Договор аренды вступал в силу в мае, когда близ дома благоухали цветы и бередил душу благословенный бальзам небес. («У тебя сплошные „бэ“, дружище, – указал ему Билл Моррисон. – Готов поспорить, для такого изыска есть специальное название». – «Аллитерация», – сообщил Тедди. «Ну, знаешь, хорошенького понемножку», – распорядился Билл.)
– Бог мой! – ужаснулась Сильви, приехав к ним погостить. – Здесь первобытные условия, вы не находите?
Они сделали сэндвичи с колбасным фаршем, а Сильви привезла яйца из-под домашних несушек и маринованные огурцы; яйца были тут же сварены вкрутую, на запущенной лужайке в саду расстелили старый ковер и устроили недурной пикник.
– Вы пятитесь назад, – изрекла Сильви. – Скоро будете жить в пещере и купаться в ручье.
– А что в этом плохого? – Нэнси облупила яичко. – Мы вообще можем жить по-цыгански. Я буду собирать ягоды на продажу, торговать вразнос прищепками для белья и талисманами, а Тедди – рыбачить да стрелять кроликов и зайцев.
– Тедди не будет стрелять, – решительно возразила Сильви. – Он не убийца.
– Нужда заставит, – сказала Нэнси. – Передайте, пожалуйста, соль.
Нет, убийца, подумал Тедди. Убил многих. Ни в чем не повинных людей. И приложил руку к разрушению несчастной Европы.
– Я, между прочим, здесь, – сказал он вслух, – сижу рядом с вами.
– К тому же, – продолжила Нэнси, которая определенно прониклась этой идеей, – волосы у нас пропахнут дымом, а детки будут бегать голышом.
Разумеется, это было сказано только назло Сильви. Как и следовало ожидать, Сильви разозлилась:
– Ты же всегда была синим чулком, Нэнси. Как видно, замужество кое-что в тебе изменило.
– Нет, во мне кое-что изменила война, – сказала Нэнси.
Последовала короткая пауза: каждый из троих размышлял, какой смысл несет в себе это «кое-что».
Во время войны Закон о государственной тайне вбил клин между Тедди и Нэнси. Нэнси не имела права разглашать род своей деятельности, а Тедди не находил в себе сил (просто потому, что не хотел) сказать ей, чем занимается он сам, и отношения их дали трещину от испытания неведением. Нэнси поклялась открыть ему все начистоту после войны («Потом расскажу. Обещаю»), но после войны ему расхотелось вызнавать. «Криптология, шифры и прочее», призналась она, хотя он и сам давным-давно это понял – чем же еще могла она заниматься?
Никто из бывших сотрудников Блетчли не болтал о своей службе, но Нэнси готова была нарушить подписку о неразглашении, лишь бы «между нами ничто не стояло». Утайки способны разрушить любой брак, говорила она. Чушь, отвечала ей Сильви. Как раз наоборот: утайки могут спасти любой брак.

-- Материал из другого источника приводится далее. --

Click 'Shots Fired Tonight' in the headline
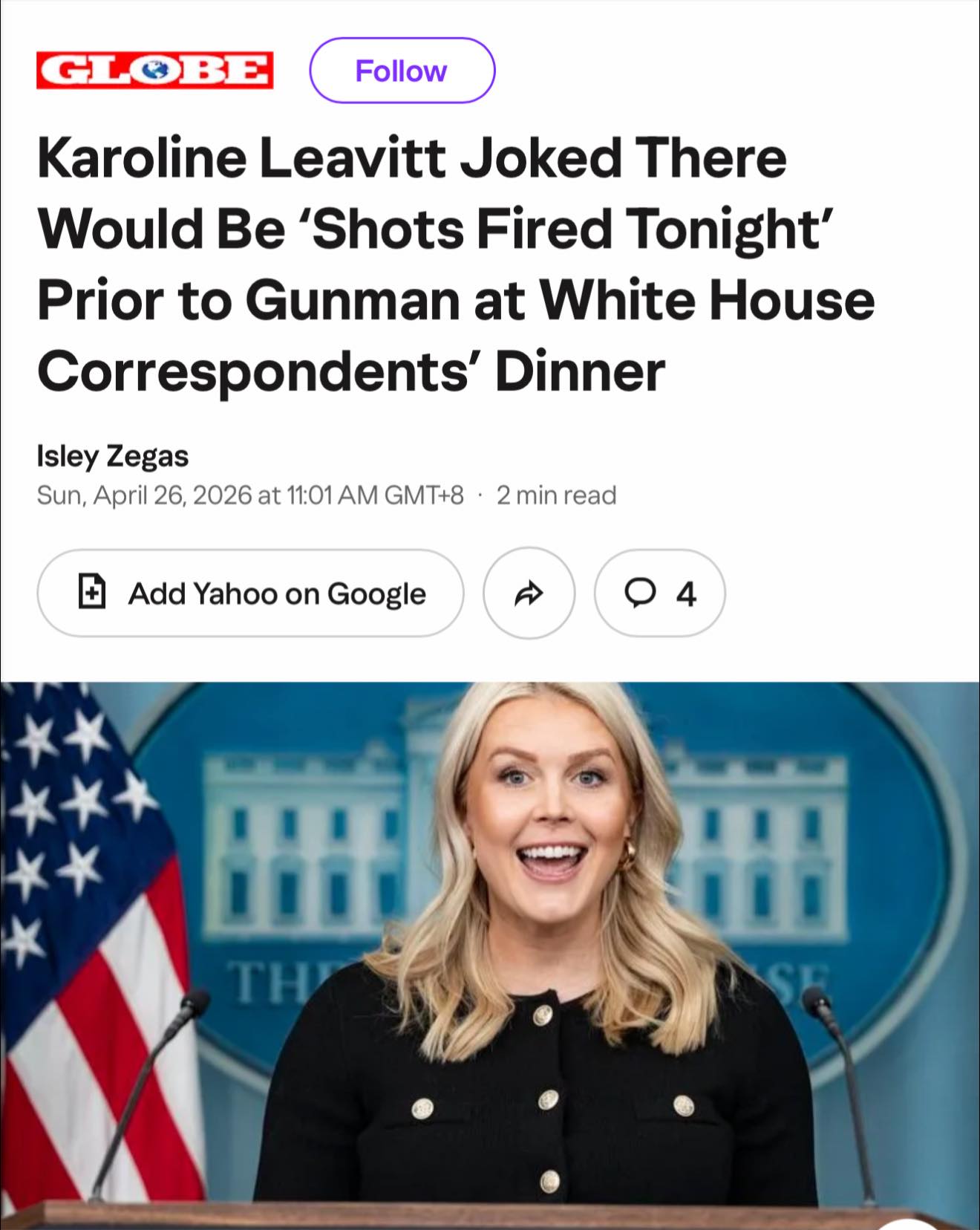Image resolution: width=980 pixels, height=1230 pixels. [x=570, y=229]
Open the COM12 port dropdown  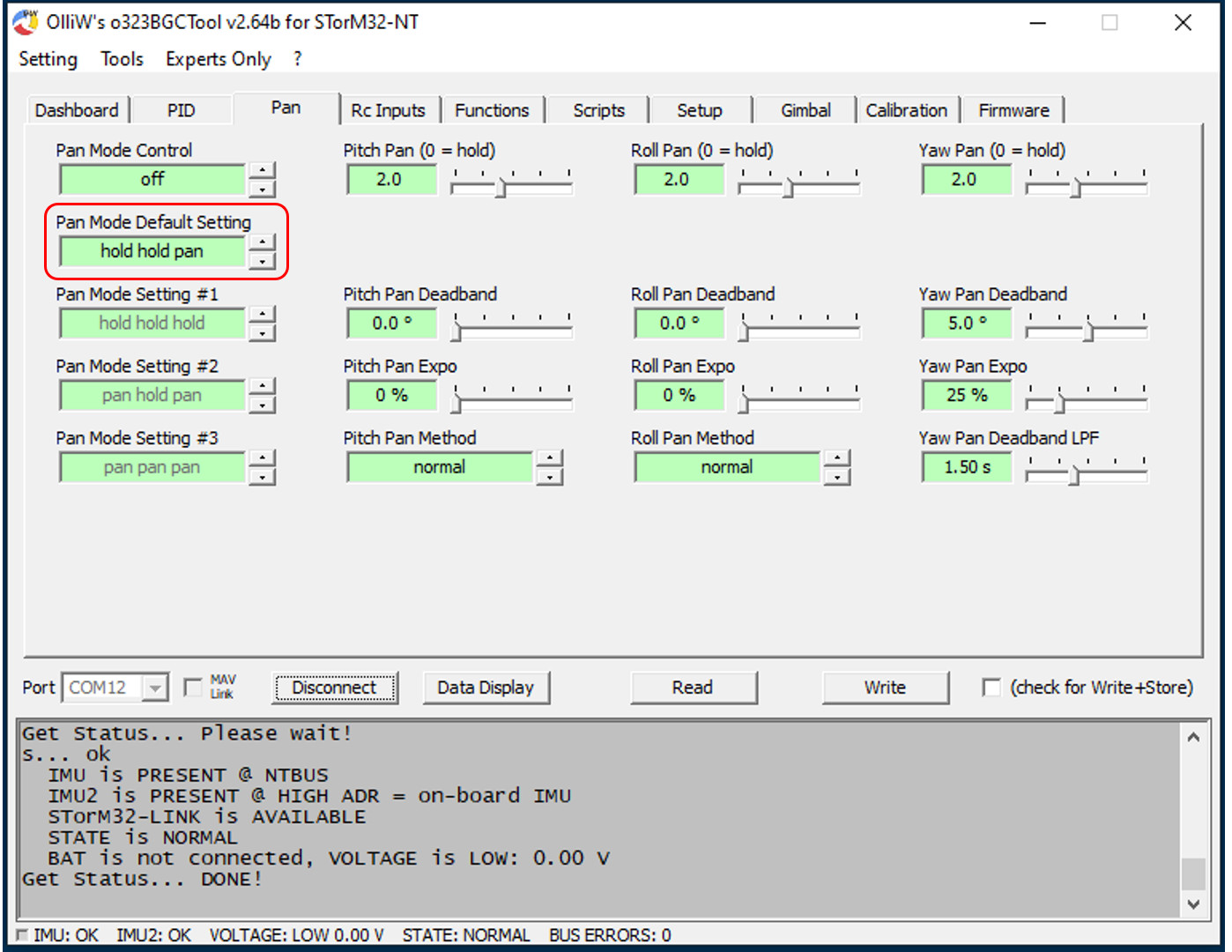click(x=155, y=688)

Если Нэнси жаждала распахнуть сердце мужу, то у Тедди были дверцы, которые он никогда не отворял. В вопросах своей собственной войны он не был до конца честен: ужасы и насилие, а тем более страх представлялись ему сугубо личным делом. К этому примешивалась его супружеская неверность. Нэнси признала, что «занималась сексом» (Тедди покоробила эта фраза) с другими мужчинами, когда, не зная, что он в плену, считала его погибшим, но он-то изменял ей без всякого благовидного предлога.
Она не задавала лишних вопросов, и в этом ему виделось ее несомненное достоинство. А сам он считал, что откровения ничего хорошего не принесут. Накануне бракосочетания, сидя в тесном, обшарпанном пабе, он вернулся к этой мысли. У него еще оставалась возможность чистосердечно признаться, но по большому счету его грешки и слабости ничего не значили; Нэнси рассудила бы точно так же, и это, наверное, было хуже всего.
Сильви привезла еще кекс: довольно закалистый, с тмином, застревавшим в зубах. Сама испекла. Готовить она научилась лишь в зрелые годы и все еще не постигла до конца всех тонкостей этой науки. Отрезав от кекса аккуратные ломтики, Нэнси подала их на разномастных старушкиных блюдцах.
– Вот сыграли бы свадьбу как положено, – упрекнула Сильви, – так получили бы подарки: к примеру, фарфоровый сервиз, чтобы для гостей стол накрыть по-человечески. В семейной жизни много разной утвари требуется.